* [PASSAGE TO READ]
-- Begin --
Showing posts with label poetry. Show all posts
Showing posts with label poetry. Show all posts

Thursday, December 27, 2012

Recommended Magazine on Gardens and Bees and More

If you're looking for reading material, I'd like to recommend an interesting, new-ish independent publication out of Colorado called Greenwoman Magazine. The editor publishes a selection of nonfiction, fiction, poetry, and visual art. It's an 8.5x11 size of magazine with newsprint pages and a stapled binding--the color cover always looks nice, and the inside pages include some color images, too.

There's a nice variety of topics, from gardening to art. I especially enjoyed a long interview with an artist who often paints images of backyard chickens in a formal portrait style. If you enjoy creative writing about gardening, plants, and backyard wildlife (including domesticated animals), I think you'll like this magazine.

I just received some copies of the current issue (Winter 2012/2013) as I have two poems about bees published in it. Greenwoman is definitely a bee-friendly magazine!
-- End --
Target pointing data
-- Begin --
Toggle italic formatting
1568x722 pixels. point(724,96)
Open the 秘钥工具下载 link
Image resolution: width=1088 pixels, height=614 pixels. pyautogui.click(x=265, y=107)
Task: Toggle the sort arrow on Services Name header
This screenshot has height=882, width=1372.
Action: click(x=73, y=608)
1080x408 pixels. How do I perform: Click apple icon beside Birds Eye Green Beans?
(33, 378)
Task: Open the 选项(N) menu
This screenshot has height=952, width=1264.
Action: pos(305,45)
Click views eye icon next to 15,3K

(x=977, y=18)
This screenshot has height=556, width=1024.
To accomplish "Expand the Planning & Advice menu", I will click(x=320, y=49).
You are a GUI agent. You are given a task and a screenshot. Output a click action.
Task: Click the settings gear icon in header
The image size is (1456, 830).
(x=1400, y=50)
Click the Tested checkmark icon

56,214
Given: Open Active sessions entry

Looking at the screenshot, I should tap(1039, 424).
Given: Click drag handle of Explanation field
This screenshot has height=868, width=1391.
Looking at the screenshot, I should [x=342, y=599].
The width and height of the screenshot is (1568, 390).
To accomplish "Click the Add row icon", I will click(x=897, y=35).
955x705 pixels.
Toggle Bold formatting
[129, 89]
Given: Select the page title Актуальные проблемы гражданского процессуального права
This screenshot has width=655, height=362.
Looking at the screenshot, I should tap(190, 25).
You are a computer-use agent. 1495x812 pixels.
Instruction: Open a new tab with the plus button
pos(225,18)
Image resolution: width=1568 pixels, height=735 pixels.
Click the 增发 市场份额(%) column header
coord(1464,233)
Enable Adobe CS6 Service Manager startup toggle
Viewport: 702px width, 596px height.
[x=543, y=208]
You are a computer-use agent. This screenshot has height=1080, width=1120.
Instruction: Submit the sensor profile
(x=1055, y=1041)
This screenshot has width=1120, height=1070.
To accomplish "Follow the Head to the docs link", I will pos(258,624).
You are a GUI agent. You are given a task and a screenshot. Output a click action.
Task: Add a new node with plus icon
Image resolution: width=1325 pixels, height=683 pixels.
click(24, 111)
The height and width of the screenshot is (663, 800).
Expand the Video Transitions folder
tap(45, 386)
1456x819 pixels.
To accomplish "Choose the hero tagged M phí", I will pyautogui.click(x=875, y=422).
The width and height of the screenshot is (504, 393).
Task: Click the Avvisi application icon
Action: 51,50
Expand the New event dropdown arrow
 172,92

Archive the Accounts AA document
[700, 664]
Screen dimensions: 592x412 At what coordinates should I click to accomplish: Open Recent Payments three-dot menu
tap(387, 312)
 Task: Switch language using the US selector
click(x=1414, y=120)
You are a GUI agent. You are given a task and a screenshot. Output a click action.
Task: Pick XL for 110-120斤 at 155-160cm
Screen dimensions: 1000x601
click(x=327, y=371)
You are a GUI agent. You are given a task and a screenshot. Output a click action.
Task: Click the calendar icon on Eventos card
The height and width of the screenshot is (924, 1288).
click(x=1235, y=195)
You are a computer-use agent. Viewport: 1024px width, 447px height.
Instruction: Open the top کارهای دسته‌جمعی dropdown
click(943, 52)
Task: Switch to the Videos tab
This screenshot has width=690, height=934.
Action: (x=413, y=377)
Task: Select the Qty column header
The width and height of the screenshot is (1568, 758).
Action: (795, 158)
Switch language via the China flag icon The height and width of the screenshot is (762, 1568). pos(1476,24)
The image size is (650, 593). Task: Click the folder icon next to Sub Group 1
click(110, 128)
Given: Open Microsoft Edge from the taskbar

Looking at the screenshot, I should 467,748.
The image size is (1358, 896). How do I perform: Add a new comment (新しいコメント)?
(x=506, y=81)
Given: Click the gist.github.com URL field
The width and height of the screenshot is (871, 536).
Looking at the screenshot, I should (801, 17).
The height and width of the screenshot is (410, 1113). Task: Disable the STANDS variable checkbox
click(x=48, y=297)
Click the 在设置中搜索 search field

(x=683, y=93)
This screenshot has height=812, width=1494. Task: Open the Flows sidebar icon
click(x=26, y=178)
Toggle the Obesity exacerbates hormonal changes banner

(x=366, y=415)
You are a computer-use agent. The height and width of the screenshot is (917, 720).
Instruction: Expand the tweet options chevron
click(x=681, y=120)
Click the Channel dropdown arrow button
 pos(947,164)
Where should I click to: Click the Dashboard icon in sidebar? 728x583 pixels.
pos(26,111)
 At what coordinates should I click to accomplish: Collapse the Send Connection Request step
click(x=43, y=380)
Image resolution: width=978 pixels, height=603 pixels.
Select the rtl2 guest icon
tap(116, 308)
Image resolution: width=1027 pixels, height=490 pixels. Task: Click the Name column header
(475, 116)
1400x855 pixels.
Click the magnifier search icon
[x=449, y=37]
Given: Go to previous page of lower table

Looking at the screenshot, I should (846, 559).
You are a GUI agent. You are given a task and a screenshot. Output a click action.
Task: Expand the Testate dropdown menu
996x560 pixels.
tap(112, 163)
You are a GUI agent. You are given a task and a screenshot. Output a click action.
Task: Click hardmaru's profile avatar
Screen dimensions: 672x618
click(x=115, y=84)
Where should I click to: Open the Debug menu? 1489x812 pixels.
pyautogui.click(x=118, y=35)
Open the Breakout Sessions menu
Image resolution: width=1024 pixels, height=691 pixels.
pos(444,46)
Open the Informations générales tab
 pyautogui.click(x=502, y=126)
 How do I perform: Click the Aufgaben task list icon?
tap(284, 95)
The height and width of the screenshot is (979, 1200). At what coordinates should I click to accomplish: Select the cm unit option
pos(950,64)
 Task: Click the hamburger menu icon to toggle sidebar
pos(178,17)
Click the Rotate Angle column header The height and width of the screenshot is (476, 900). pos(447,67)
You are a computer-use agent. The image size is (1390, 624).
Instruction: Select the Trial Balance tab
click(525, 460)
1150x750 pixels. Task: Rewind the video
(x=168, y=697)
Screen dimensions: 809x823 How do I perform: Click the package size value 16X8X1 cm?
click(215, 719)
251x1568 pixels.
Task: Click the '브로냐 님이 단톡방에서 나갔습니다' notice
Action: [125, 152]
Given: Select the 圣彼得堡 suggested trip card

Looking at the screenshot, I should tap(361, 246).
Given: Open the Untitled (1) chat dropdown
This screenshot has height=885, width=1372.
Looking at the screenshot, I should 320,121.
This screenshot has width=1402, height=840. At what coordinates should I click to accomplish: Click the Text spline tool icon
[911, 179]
-- End --
* [CHALLENGES]
1) Answer these questions about the blog post on the magazine:
(a) Which state is the magazine published out of?
(b) What does the artist in the long interview often paint?
(c) What are the writer's two poems in the current issue about?
2) Using the blog post on the magazine, explain why the writer received copies of the Winter 2012/2013 issue.
3) In the blog post on the magazine, rewrite the part from "If you're looking" to "a bee-friendly magazine!", replacing "newsprint" with "glossy".

* [TASK-BY-TASK OUTPUTS]
1)
(a) Colorado
(b) Images of backyard chickens in a formal portrait style
(c) Bees

2) The writer received copies of the current issue because two of the writer's poems about bees are published in it.

3)
If you're looking for reading material, I'd like to recommend an interesting, new-ish independent publication out of Colorado called Greenwoman Magazine. The editor publishes a selection of nonfiction, fiction, poetry, and visual art. It's an 8.5x11 size of magazine with glossy pages and a stapled binding--the color cover always looks nice, and the inside pages include some color images, too.

There's a nice variety of topics, from gardening to art. I especially enjoyed a long interview with an artist who often paints images of backyard chickens in a formal portrait style. If you enjoy creative writing about gardening, plants, and backyard wildlife (including domesticated animals), I think you'll like this magazine.

I just received some copies of the current issue (Winter 2012/2013) as I have two poems about bees published in it. Greenwoman is definitely a bee-friendly magazine!